Above all, I didn’t crawl back in bed.
Critical thinking is a route out of behavior patterns of repetition.
What I did was do what you teach concerning frustration and critical thinking.
Firstly, I took some breaths to center myself. Then I looked at what was in front of me to do. I responded to work emails and cleared my desk of apparent necessities.
Then, I took a morning break, had a cup of green tea and took time for myself. (I am getting better at self-care thanks to you!).
Where should we put our focus to get out of the pattern of useless repetition?
Subsequently, I started thinking about the kids. Not just my daughters. I believe all children want their turn to flourish on this beautiful planet.
However, I felt sad to consider the world they will inherit. My thoughts kept leading me to the question, “How do we teach critical thinking in a world that wants quick, simple answers?
As leaders in various organizations, we should step up to the challenges around us.

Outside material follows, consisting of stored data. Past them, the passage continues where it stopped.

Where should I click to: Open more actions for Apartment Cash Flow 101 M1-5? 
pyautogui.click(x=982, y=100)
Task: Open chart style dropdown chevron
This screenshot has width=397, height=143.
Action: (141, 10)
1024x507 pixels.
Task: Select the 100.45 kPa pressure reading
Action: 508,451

Since you are a global leadership guru (by the way, congrats), do you have some good suggestions?
Concerned and ready to help
Can there be a mindshift to release us from behavior patterns of repetition?

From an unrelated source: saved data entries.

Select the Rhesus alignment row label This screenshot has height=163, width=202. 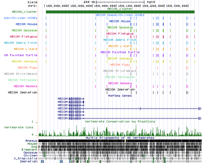coord(31,141)
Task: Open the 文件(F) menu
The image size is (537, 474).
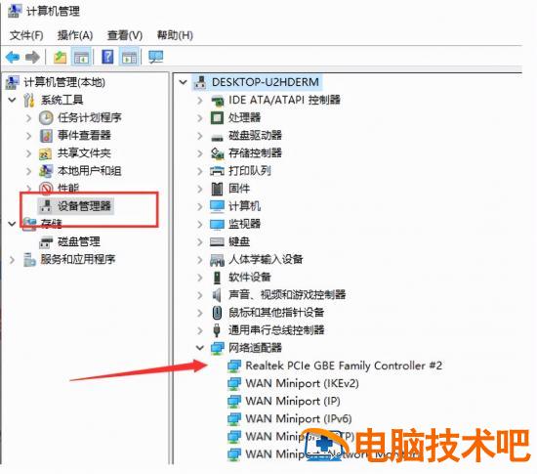Action: (26, 35)
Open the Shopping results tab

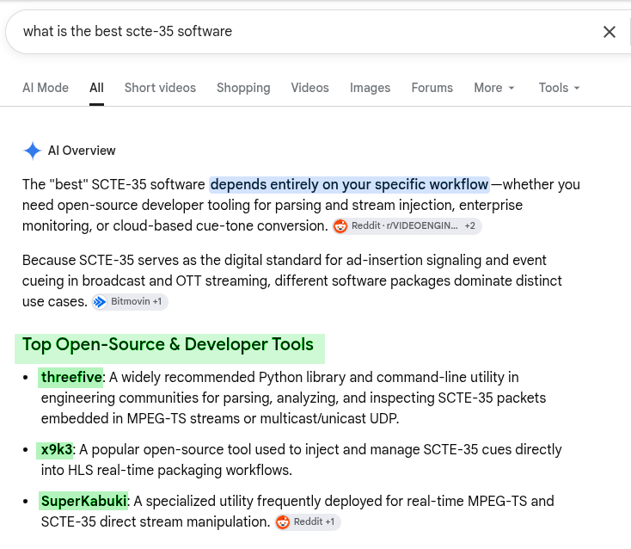click(243, 88)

Thank you for the critical question and for being ready to help. And thanks for the congrats on the global guru recognition.
Now, I have a question to offer back to you.

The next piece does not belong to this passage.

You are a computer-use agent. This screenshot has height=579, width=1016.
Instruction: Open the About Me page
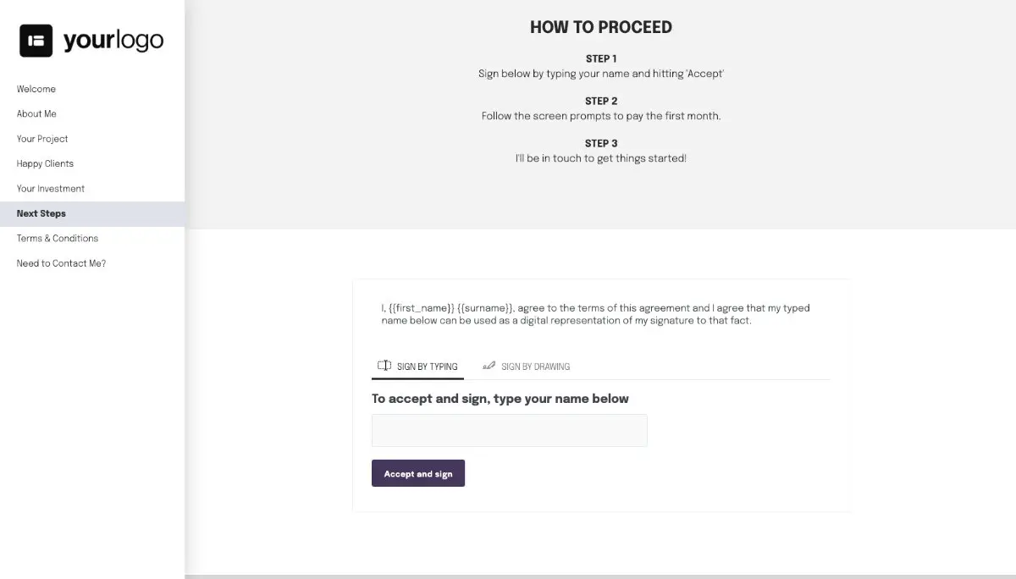coord(36,113)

Most importantly, my question is, “What is it we need to teach our children? What is missing in their education?”
Social Media may help us out of the maze of behavior pattern repetition.
Here are my initial thoughts about using social media and especially using zoom technology. I suggest teens from various parts of the country, the world, learn from each other. Groups of teens can join together to talk.
Perhaps leaders, like you, can set something up for the children of employees.
That is to say; the teen years are when there is a desire, an optimism, to find ways to make a difference. Let’s get to these young minds and nourish them with possibilities.
For instance, I am amazed at the number of films on Netflix recently about the Second World War. It seems almost serendipity that the word war is once again in our daily vocabulary.
On Netflix, some of the films are, of course, about the holocaust. Others, however, are about everyday life in Europe and the impact of war.
I believe all teens can relate. Here is one that teens will learn from: “My Best Friend, Anne Frank” is a 2021 film based on the real-life relationship between Anne Frank and her best friend, Hannah Goslar. It is riveting and full of discussion points.
And then other films also involve children, like in “To Kill a Mockingbird.” I believe youngsters of today can deeply connect here also.
It’s a visual world, and watching films together outside of the school curriculum has merit.
Therefore, the teens can talk freely talk about life. I know from my clients that the teens want to discuss what matters to them.
That is to say, they need a method of dialogue, without giving them answers, without forcing them to take a test. Just ask them to watch, listen, learn and share their thoughts.
The world of sound bites keeps us in the world of behavior pattern repetition.
We’ve become a soundbite world, and we usually don’t go past the obvious. Yes, as suggested, the work I’ve been doing is about how behavior patterns repeat themselves until new ways of reacting are available.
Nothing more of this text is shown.